The Russian president is twisting history in an attempt to justify an unjustifiable war on Ukraine.

By Katie Stallard

Vladimir Putin is fighting an enemy that does not exist. He has invaded Ukraine and taken his country to war on an entirely fictional premise. In an address to Russian citizens from the Kremlin on 24 February, he claimed the government in Kyiv had been seized by “extreme nationalists and neo-Nazis” and that he had sent in the Russian military to save innocent civilians from “genocide” and force the “denazification” of Ukraine.

To state the obvious, this is a lie. There are no neo-Nazis in the Ukrainian government and there is no genocide. It is Russian warplanes, tanks and heavy artillery that are killing Ukrainian civilians. “How can I be a Nazi?” asked the Ukrainian president, Volodymyr Zelensky – who is Jewish and whose grandfather fought for the Red Army against Hitler during the Second World War – in a direct appeal to Russian citizens on 23 February, the eve of the conflict. “The Ukraine in your news and the Ukraine of real life are two entirely different places. The difference is that the latter is real.”

Putin has crafted his grotesque fantasy over decades. Since he first came to power in 1999, he has elevated the memory of Soviet victory in the Great Patriotic War, as Russians call the Second World War, to the status of a national religion. He has cast himself as the great leader of a besieged nation, defending Russian citizens against foreign threats and a phantom resurgence of fascism, which he insists is rising in Europe once again.

[See also: The world is at financial war]
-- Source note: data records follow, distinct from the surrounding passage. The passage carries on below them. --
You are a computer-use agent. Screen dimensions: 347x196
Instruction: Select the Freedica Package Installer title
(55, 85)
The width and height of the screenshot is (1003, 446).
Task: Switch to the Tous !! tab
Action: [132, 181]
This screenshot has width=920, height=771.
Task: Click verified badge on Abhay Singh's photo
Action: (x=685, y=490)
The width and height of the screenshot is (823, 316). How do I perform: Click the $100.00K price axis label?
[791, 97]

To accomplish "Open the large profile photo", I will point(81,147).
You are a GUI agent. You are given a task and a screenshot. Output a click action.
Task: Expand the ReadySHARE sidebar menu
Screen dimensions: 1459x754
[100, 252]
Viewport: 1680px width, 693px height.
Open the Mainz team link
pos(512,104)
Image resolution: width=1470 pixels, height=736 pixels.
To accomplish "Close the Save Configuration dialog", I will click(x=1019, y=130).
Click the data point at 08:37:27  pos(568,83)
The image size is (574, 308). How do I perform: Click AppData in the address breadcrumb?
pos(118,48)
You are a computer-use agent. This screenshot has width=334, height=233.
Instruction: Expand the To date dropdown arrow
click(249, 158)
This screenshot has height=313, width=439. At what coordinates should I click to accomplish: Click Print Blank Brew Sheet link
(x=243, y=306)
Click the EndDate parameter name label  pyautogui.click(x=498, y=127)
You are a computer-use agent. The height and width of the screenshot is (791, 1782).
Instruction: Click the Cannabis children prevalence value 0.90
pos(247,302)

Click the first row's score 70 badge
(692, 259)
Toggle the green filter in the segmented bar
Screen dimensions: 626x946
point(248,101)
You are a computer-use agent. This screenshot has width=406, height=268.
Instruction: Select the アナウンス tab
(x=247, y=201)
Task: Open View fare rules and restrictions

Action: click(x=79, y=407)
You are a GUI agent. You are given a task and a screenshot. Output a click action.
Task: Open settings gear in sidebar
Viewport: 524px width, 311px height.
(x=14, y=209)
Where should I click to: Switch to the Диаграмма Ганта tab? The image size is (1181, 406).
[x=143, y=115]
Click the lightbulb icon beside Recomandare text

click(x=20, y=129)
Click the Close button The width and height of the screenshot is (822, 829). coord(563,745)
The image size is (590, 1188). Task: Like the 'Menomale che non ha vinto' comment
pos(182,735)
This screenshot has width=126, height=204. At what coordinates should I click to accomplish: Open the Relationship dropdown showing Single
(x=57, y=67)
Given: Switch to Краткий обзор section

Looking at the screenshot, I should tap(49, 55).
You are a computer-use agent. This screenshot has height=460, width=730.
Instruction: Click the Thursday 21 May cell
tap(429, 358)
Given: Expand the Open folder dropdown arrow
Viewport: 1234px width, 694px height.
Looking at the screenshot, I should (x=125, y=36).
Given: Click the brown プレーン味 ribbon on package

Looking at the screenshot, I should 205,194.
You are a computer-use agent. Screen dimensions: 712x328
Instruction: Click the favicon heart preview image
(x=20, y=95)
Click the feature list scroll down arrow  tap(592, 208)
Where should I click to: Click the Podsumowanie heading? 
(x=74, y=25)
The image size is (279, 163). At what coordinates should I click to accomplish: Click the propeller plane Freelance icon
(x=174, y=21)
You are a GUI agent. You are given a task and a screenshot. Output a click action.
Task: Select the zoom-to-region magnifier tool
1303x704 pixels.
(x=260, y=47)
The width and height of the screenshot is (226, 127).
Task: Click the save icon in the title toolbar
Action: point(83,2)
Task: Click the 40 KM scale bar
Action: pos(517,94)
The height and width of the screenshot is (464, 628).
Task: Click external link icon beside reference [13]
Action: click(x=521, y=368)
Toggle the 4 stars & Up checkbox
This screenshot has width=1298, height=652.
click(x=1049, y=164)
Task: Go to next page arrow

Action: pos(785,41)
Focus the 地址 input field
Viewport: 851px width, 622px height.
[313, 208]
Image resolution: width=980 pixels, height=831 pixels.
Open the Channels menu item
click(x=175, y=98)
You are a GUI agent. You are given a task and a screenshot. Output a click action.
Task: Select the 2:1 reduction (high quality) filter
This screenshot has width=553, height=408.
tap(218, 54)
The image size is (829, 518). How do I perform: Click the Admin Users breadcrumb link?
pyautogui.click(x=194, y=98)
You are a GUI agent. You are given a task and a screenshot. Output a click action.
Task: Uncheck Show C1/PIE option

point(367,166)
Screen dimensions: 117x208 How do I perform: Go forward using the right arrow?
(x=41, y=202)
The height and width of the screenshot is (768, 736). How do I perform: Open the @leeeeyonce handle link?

“When Putin used the term ‘denazification’ in his declaration of war, he was not speaking to foreign audiences, he was speaking first and foremost to his own public,” said Izabella Tabarovsky, a senior programme associate at the Wilson Center’s Kennan Institute, Washington DC, who studies historical memory and anti-Semitism. “It was an attempt to demonise, to create a false equivalence between Ukraine today and Nazi Germany. The subtext of his message was: ‘Look, we are still the good guys here! It’s a war of self-defence! There is a genocide against our people! We are fighting a just war, just as we did in 1941-45!’”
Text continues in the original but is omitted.